**TASK GOAL**
Exact copies of all the records are to be printed.

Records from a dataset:
* * * * * * * * *
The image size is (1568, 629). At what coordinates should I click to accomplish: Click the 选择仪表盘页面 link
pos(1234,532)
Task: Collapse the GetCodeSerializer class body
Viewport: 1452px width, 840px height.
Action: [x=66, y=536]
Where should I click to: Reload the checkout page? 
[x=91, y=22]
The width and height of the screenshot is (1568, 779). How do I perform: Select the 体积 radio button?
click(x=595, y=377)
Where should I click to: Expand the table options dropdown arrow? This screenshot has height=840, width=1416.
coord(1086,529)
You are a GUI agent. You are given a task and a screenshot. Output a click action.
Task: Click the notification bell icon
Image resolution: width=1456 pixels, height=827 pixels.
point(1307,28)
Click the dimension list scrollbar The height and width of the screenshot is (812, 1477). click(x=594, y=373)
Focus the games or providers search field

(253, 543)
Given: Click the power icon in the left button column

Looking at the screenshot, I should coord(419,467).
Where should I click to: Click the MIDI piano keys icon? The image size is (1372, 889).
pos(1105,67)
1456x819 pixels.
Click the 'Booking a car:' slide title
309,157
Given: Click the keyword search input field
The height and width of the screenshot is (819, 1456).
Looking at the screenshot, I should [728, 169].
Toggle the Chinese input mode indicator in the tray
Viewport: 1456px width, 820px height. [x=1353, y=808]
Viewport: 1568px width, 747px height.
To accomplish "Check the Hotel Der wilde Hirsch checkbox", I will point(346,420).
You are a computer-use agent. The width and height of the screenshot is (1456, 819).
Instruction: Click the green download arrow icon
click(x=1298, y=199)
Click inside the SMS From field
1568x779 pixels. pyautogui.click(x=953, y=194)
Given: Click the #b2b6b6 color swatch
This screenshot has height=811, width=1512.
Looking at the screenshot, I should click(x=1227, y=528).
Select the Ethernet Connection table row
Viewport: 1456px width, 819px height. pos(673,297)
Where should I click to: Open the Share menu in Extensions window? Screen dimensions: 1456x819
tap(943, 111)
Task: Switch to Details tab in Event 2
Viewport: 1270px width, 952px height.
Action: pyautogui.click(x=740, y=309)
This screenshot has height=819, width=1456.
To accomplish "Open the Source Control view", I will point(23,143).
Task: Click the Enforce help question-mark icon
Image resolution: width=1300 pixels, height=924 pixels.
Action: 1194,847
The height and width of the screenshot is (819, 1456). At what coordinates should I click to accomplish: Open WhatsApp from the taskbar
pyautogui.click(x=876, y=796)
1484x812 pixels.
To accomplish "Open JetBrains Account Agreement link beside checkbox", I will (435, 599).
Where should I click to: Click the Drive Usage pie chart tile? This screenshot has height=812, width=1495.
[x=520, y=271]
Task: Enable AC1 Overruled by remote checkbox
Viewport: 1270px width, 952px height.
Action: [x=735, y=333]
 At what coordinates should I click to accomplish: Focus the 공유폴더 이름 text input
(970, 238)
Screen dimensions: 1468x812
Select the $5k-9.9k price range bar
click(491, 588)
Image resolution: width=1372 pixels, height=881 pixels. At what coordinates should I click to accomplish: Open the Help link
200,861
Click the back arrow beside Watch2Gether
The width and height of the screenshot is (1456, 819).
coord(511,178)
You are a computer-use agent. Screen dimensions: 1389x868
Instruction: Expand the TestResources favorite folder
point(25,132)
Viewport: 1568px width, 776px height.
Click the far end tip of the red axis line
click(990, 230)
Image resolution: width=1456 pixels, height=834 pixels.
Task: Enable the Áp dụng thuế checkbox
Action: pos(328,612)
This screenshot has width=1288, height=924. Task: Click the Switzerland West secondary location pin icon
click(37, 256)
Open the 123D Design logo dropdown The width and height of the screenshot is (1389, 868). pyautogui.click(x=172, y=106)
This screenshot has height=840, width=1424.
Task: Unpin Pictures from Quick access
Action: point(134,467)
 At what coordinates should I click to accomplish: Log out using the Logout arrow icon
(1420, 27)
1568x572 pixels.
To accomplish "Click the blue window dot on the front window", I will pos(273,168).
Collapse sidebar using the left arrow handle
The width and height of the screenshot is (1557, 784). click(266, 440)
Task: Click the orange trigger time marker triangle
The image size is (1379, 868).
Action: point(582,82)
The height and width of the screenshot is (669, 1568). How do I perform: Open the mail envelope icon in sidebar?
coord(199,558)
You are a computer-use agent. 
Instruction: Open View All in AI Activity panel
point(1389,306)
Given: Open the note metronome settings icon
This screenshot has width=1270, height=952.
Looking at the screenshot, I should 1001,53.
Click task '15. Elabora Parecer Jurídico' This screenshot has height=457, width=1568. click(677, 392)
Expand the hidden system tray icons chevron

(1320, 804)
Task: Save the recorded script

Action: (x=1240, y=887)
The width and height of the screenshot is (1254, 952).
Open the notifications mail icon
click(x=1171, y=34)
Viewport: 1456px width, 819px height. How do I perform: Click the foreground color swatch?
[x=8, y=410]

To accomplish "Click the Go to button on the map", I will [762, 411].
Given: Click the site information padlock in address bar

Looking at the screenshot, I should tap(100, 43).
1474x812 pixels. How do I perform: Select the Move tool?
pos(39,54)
* * * * * * * * *
**ANSWER SPACE**
The image size is (1568, 629). At what coordinates should I click to accomplish: Click the 选择仪表盘页面 link
pos(1234,532)
Task: Collapse the GetCodeSerializer class body
Viewport: 1452px width, 840px height.
Action: [x=66, y=536]
Where should I click to: Reload the checkout page? 
[x=91, y=22]
The width and height of the screenshot is (1568, 779). How do I perform: Select the 体积 radio button?
click(x=595, y=377)
Where should I click to: Expand the table options dropdown arrow? This screenshot has height=840, width=1416.
coord(1086,529)
You are a GUI agent. You are given a task and a screenshot. Output a click action.
Task: Click the notification bell icon
Image resolution: width=1456 pixels, height=827 pixels.
point(1307,28)
Click the dimension list scrollbar The height and width of the screenshot is (812, 1477). click(x=594, y=373)
Focus the games or providers search field

(253, 543)
Given: Click the power icon in the left button column

Looking at the screenshot, I should coord(419,467).
Where should I click to: Click the MIDI piano keys icon? The image size is (1372, 889).
pos(1105,67)
1456x819 pixels.
Click the 'Booking a car:' slide title
309,157
Given: Click the keyword search input field
The height and width of the screenshot is (819, 1456).
Looking at the screenshot, I should [728, 169].
Toggle the Chinese input mode indicator in the tray
Viewport: 1456px width, 820px height. [x=1353, y=808]
Viewport: 1568px width, 747px height.
To accomplish "Check the Hotel Der wilde Hirsch checkbox", I will point(346,420).
You are a computer-use agent. The width and height of the screenshot is (1456, 819).
Instruction: Click the green download arrow icon
click(x=1298, y=199)
Click inside the SMS From field
1568x779 pixels. pyautogui.click(x=953, y=194)
Given: Click the #b2b6b6 color swatch
This screenshot has height=811, width=1512.
Looking at the screenshot, I should click(x=1227, y=528).
Select the Ethernet Connection table row
Viewport: 1456px width, 819px height. pos(673,297)
Where should I click to: Open the Share menu in Extensions window? Screen dimensions: 1456x819
tap(943, 111)
Task: Switch to Details tab in Event 2
Viewport: 1270px width, 952px height.
Action: pyautogui.click(x=740, y=309)
This screenshot has height=819, width=1456.
To accomplish "Open the Source Control view", I will point(23,143).
Task: Click the Enforce help question-mark icon
Image resolution: width=1300 pixels, height=924 pixels.
Action: 1194,847
The height and width of the screenshot is (819, 1456). At what coordinates should I click to accomplish: Open WhatsApp from the taskbar
pyautogui.click(x=876, y=796)
1484x812 pixels.
To accomplish "Open JetBrains Account Agreement link beside checkbox", I will (435, 599).
Where should I click to: Click the Drive Usage pie chart tile? This screenshot has height=812, width=1495.
[x=520, y=271]
Task: Enable AC1 Overruled by remote checkbox
Viewport: 1270px width, 952px height.
Action: [x=735, y=333]
 At what coordinates should I click to accomplish: Focus the 공유폴더 이름 text input
(970, 238)
Screen dimensions: 1468x812
Select the $5k-9.9k price range bar
click(491, 588)
Image resolution: width=1372 pixels, height=881 pixels. At what coordinates should I click to accomplish: Open the Help link
200,861
Click the back arrow beside Watch2Gether
The width and height of the screenshot is (1456, 819).
coord(511,178)
You are a computer-use agent. Screen dimensions: 1389x868
Instruction: Expand the TestResources favorite folder
point(25,132)
Viewport: 1568px width, 776px height.
Click the far end tip of the red axis line
click(990, 230)
Image resolution: width=1456 pixels, height=834 pixels.
Task: Enable the Áp dụng thuế checkbox
Action: pos(328,612)
This screenshot has width=1288, height=924. Task: Click the Switzerland West secondary location pin icon
click(37, 256)
Open the 123D Design logo dropdown The width and height of the screenshot is (1389, 868). pyautogui.click(x=172, y=106)
This screenshot has height=840, width=1424.
Task: Unpin Pictures from Quick access
Action: point(134,467)
 At what coordinates should I click to accomplish: Log out using the Logout arrow icon
(1420, 27)
1568x572 pixels.
To accomplish "Click the blue window dot on the front window", I will pos(273,168).
Collapse sidebar using the left arrow handle
The width and height of the screenshot is (1557, 784). click(266, 440)
Task: Click the orange trigger time marker triangle
The image size is (1379, 868).
Action: point(582,82)
The height and width of the screenshot is (669, 1568). How do I perform: Open the mail envelope icon in sidebar?
coord(199,558)
You are a computer-use agent. 
Instruction: Open View All in AI Activity panel
point(1389,306)
Given: Open the note metronome settings icon
This screenshot has width=1270, height=952.
Looking at the screenshot, I should 1001,53.
Click task '15. Elabora Parecer Jurídico' This screenshot has height=457, width=1568. click(677, 392)
Expand the hidden system tray icons chevron

(1320, 804)
Task: Save the recorded script

Action: (x=1240, y=887)
The width and height of the screenshot is (1254, 952).
Open the notifications mail icon
click(x=1171, y=34)
Viewport: 1456px width, 819px height. How do I perform: Click the foreground color swatch?
[x=8, y=410]

To accomplish "Click the Go to button on the map", I will [762, 411].
Given: Click the site information padlock in address bar

Looking at the screenshot, I should tap(100, 43).
1474x812 pixels. How do I perform: Select the Move tool?
pos(39,54)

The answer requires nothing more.